Types of Qui Tam Cases
From its 13th-century English origins, qui tam has undergone extensive evolvement throughout its entire history in American jurisprudence. Nevertheless, its core concepts have remained relatively constant.
Most qui tam actions arise from economic gain through fraudulent acts against the government. Any pecuniary benefit accomplished by such unethical or deceptive means falls within the bailiwick of false claims.
Three Main Categories of Qui Tam Cases
Most false claims involve some tangible economic incentive. The majority of these inducements originate from falsified statements, records, or other representations. These deceptive documents are subsequently submitted for government payment.
A second major false claim genre is the avoidance of valid governmental monetary obligation(s). Such fraudulent activities are hereinafter denoted as “reverse” false claims.

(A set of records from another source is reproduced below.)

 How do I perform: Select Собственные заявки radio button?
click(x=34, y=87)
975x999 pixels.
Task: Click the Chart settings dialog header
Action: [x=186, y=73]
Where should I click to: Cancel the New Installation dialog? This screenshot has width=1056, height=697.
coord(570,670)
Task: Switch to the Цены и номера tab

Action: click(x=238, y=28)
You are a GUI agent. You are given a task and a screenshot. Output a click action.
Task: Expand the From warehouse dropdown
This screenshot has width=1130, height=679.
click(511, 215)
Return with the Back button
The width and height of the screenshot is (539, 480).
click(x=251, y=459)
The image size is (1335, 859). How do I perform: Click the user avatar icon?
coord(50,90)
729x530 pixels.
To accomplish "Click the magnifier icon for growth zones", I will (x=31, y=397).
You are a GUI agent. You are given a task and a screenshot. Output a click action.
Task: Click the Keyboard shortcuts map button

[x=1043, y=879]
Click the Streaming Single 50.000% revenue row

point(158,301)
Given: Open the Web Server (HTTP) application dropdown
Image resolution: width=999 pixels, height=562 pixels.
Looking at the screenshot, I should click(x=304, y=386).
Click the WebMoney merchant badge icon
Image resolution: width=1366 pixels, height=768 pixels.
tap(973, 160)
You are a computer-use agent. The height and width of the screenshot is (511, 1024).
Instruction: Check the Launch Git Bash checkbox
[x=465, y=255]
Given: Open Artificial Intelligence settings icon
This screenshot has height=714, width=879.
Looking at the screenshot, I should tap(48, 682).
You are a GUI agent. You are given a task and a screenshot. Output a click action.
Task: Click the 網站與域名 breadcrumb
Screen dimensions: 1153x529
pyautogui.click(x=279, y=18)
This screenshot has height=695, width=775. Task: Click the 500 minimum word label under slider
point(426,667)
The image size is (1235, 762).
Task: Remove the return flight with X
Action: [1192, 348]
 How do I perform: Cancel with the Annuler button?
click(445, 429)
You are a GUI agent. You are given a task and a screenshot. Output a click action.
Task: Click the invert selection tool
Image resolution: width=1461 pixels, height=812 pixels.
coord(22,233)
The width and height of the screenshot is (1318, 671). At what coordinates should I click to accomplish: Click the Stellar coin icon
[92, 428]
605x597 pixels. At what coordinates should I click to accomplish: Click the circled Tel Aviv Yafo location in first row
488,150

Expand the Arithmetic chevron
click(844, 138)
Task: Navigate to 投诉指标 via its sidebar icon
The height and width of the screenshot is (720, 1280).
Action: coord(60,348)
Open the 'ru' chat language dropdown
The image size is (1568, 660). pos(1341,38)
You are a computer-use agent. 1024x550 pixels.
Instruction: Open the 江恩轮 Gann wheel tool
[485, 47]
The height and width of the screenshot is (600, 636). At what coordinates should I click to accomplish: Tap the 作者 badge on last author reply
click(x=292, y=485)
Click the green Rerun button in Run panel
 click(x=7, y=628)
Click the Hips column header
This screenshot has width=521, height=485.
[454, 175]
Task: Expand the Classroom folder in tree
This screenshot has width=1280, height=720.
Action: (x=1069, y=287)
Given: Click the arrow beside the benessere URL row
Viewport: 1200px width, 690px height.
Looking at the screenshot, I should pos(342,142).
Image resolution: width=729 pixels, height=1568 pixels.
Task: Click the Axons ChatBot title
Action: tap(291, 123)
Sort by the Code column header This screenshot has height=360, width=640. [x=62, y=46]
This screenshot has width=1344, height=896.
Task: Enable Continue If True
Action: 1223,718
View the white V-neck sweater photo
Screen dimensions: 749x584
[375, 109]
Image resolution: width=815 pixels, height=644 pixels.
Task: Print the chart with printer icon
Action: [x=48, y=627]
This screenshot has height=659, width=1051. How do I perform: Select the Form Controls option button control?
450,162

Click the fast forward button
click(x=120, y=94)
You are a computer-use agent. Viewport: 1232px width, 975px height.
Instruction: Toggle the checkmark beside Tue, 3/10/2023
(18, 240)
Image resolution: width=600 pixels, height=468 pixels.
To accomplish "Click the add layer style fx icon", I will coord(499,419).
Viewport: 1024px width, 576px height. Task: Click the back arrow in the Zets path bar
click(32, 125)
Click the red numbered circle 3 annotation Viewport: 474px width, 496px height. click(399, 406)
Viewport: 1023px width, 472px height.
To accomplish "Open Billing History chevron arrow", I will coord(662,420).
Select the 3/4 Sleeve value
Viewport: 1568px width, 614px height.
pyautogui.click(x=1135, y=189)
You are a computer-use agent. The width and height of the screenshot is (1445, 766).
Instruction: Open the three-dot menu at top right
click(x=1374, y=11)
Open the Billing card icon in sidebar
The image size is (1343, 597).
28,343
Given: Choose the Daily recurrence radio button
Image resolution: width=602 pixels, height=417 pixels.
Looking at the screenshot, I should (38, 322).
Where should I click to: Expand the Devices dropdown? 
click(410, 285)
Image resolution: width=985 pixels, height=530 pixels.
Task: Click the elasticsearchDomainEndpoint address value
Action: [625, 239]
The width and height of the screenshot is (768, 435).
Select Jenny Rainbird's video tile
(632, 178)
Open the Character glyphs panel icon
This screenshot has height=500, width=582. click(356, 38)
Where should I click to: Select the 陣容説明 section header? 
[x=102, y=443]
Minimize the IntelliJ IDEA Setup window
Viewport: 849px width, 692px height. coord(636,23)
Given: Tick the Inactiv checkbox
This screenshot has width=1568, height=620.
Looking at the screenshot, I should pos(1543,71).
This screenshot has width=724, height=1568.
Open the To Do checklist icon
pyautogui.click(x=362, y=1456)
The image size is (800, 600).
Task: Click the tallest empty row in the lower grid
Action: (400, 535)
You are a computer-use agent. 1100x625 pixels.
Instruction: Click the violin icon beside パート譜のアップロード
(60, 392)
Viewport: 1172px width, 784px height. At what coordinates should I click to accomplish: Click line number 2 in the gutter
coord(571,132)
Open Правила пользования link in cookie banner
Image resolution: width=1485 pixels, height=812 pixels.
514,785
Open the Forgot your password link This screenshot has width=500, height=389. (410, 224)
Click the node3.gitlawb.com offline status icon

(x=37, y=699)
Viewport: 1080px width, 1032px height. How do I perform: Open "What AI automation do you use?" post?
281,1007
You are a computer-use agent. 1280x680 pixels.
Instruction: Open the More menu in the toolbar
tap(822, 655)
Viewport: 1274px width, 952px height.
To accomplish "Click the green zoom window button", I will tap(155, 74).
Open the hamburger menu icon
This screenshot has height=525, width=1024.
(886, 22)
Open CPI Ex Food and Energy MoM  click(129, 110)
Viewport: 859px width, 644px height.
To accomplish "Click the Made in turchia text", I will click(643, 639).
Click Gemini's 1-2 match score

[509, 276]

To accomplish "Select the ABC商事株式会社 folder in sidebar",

The third common scenario that gives frequent rise to qui tam litigation is consumer fraud. In this Article, “consumer fraud” designates noncompliance with any statutory, regulatory, or legal requirement(s) designed to promote public safety or welfare.
Qui Tam Components of the False Claims Act
In 1986, the False Claims Act underwent a major legislative overhaul. Specifically, the Amendment defined false “claims” as
"...any request or demand which is made to a contractor, grantee, or other recipient if the United States Government provides any portion of the money or property which is requested or demanded, or if the government will reimburse such contractor, grantee, or other recipient for any portion of the money or property which is requested or demanded."
Fraudulent tax returns are conspicuously omitted from the statutory definition. An prominent inclusion, however, is commonly known as “reverse” false claims. Such reverse claims are fraudulent activities or records designed to falsely reduce monetary debts rightfully owed to the government.
Most Common Qui Tam Cases
Although the FCA delineates several false claim categories, certain types of false claims are more common than others. Following are some of the more prevalent circumstances surrounding qui tam suits.
Also known as “overcharging,” mischarging entails filing falsified claims for product or service reimbursements. Medical services and employee labor that were never rendered or performed are common examples. Providing substandard or defective materials or services is another form of mischarging.
Knowingly issuing false certification that products conform to specific standards or misrepresenting the results of mandatory product testing also constitute mischarging. The common motivation underlying all the above examples is unjust economic enrichment. As such, they are “offensive” in the sense of actively seeking to obtain an unjustified tangible financial advantage.
Reverse False Claims
The FCA provides penalties for any person who “knowingly makes, uses, or causes to be made or used, a false record or statement to conceal, avoid, or decrease an obligation to pay or transmit money or property to the Government.” (31 USC 31 U.S.C. § 3729(a)(7). Misconduct encompassed within this statutory language is commonly known as “reverse” false claims.
An example would be a corporation that knowingly falsifies product classifications to reduce import tariffs. Falsely certifying bulk postage rates, then using a lower rate to generate a profit would also constitute a reverse false claim.
Perhaps the most politically volatile and emotionally sensitive category of false claims stems from noncompliance with consumer protection statutes and regulations. An example of consumer fraud would be misrepresenting or failing to disclose the terms of personal loans or credit card contracts.
Failure to comply with FDA regulations pertaining to the permissible contents of cosmetics or edible products is another common form of consumer fraud. Likewise, so is the failure to install workplace safety devices in industrial settings.
The common characteristics of consumer fraud are avoiding financial expenditures required for compliance and the consequent jeopardy of public health, safety, or welfare.
Any commercial scenario involving government funds inheres a high risk of false claims. Widespread perceptions of “deep pockets” and relative obscurity created by governmental bureaucratic machinery makes it essential for private parties to actively participate in the fight to eradicate fraudulent business practices.